Я заблудилась в синеве, что стала выше,
Синей и ближе, чем в картине Грабаря.
И знаю я, что ты из дома вышел
И пробираешься по лужам февраля.
Спешишь ко мне, чтоб рассказать о главном,
При этом все смешав и рассмешив.
И будет так легко и так забавно
В мечтах менять гроши на барыши.
Но буду слушать только то, что правда.
Ты каламбуров мне не каламбурь.
Мое сегодня мне важней, чем завтра.
Грабарь, февраль, березы и лазурь. 
 
   Это стихотворение, уже более близкое к происходящему, Буланкин подверг суровому анализу, сказав, что луж в феврале на Севере не бывает, во-первых; «каламбуров не каламбурь» — тавтология, во-вторых (а то Лена без него этого не знала!); и, в-третьих, не все знают, кто такой Грабарь.
   — Ну ты-то знаешь, кто такой Грабарь? — поинтересовалась Лена.
   — Я-то знаю, — ответил Юра. — А народ?
   — А народ, между прочим, писал в школе сочинение по его картине. «Февральская лазурь» называется, — отвечала Лена.
   — Думаешь, помнят? — засомневался Юра.
   — Если бы ты был рядом, я бы тебя укусила. И очень больно, — сказала Лена очень серьезно.
   — Так я сейчас приду?! — неожиданно обрадовался Буланкин.
   Они целовались в радиоузле до одурения. Пока не зазвонил телефон. Тамара сурово напомнила:
   — Лен, ты забыла, тебе к командиру в пятнадцать тридцать?
   — Иду-иду, — отозвалась Лена, выскальзывая из Юриных рук и кидаясь к зеркалу красить губы. Вид у нее был — сами понимаете…
   Тамара отреагировала моментально:
   — Ну, Турбина, ты даешь!
   — Что ты имеешь в виду? — Лена смерила ее, сидевшую за столом, от макушки до разложенной по столу груди, холодным и строгим взглядом.
   — Да нет, нет, что ты, я так, пошутила, — растерялась, засуетилась и засомневалась во всем Тамара. — Иди быстрей. А то уже два раза спрашивал.
   Волков тоже заметил пылающие Ленины щеки.
   — С вами все в порядке, Елена Станиславовна?
   — Да-да. Просто из цеха шла быстро, боялась опоздать.
   — На пять минут все-таки опоздала, — заметил командир, но не сердито заметил, а так, как бы в шутку.
   — Простите, ради Бога, Николай Александрович. Исправлюсь.
   — Да ладно-ладно, садись. Дела у нас, значит, такие…

12

   Набрав номер Буланкина и услышав его голос, Лена без всяких предисловий сообщила:
   — Между прочим, завтра День святого Валентина, День влюбленных.

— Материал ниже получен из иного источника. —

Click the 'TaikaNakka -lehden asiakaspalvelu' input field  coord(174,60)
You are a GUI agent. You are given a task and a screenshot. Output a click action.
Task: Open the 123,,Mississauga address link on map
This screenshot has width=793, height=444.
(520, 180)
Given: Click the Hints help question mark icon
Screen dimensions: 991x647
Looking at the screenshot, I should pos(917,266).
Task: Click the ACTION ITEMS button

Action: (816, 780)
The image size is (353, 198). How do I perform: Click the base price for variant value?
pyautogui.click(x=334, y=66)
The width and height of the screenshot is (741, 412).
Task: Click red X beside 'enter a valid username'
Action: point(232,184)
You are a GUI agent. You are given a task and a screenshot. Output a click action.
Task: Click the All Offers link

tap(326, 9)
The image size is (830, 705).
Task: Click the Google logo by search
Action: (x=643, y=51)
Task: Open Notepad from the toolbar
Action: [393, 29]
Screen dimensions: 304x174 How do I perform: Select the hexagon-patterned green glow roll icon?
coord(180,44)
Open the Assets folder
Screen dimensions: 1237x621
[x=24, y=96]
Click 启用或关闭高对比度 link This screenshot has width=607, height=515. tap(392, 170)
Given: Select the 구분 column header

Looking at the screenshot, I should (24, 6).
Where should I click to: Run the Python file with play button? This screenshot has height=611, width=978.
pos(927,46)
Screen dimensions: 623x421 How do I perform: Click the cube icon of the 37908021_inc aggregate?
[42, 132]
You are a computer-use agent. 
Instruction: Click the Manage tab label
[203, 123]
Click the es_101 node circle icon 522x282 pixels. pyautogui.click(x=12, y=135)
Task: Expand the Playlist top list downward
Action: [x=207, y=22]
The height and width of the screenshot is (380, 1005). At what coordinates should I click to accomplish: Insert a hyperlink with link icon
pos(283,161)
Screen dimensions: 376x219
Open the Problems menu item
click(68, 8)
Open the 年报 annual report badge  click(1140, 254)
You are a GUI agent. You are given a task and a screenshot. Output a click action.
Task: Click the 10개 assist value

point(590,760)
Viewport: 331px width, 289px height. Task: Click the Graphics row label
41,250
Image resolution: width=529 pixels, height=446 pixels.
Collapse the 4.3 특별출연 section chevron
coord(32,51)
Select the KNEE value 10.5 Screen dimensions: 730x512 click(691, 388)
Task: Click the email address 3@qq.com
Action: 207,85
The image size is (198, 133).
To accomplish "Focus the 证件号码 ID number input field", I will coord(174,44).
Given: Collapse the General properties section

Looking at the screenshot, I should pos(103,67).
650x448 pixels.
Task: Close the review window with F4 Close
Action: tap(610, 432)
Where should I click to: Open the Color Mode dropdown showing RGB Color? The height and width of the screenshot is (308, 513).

   Юре нравилось, когда Лена по телефону вот так, без всякого «здрасте», выдавала что-нибудь этакое. Правда, он не всегда находил быстрый и остроумный ответ, поэтому чаще всего довольно хмыкал в трубку и отвечал: «Привет». Но к сегодняшнему дню он подготовился. Знал, что Лена не выдержит и обязательно напомнит ему про день влюбленных праздник, который неожиданно прибило к нашим берегам стихийной волной перестройки. Но поскольку еще не все знали про католического священника Валентина, Лена наверняка хотела просветить на этот счет Буланкина. А вот и не надо было его просвещать. Он все сам знал и все рассказал. Но пошел еще дальше, сообщив, что в православном мире днем любви считают восьмое июля — день памяти святых Петра и Февронии, которые жили долго, счастливо и умерли в один день.
   — Я бы тоже так хотела, — сказала Лена. И тут же вспомнила, что восьмого июля отмечал свой второй день рождения Олег. Но это другое. Об этом сейчас думать не надо.
   — Как? — спросил Юра.
   — Умереть в один день. С тобой, — ответила Лена и быстро положила трубку. Она боялась, что Юра не ответит, а если и ответит, то это будет совсем не тот ответ, которого она ждала.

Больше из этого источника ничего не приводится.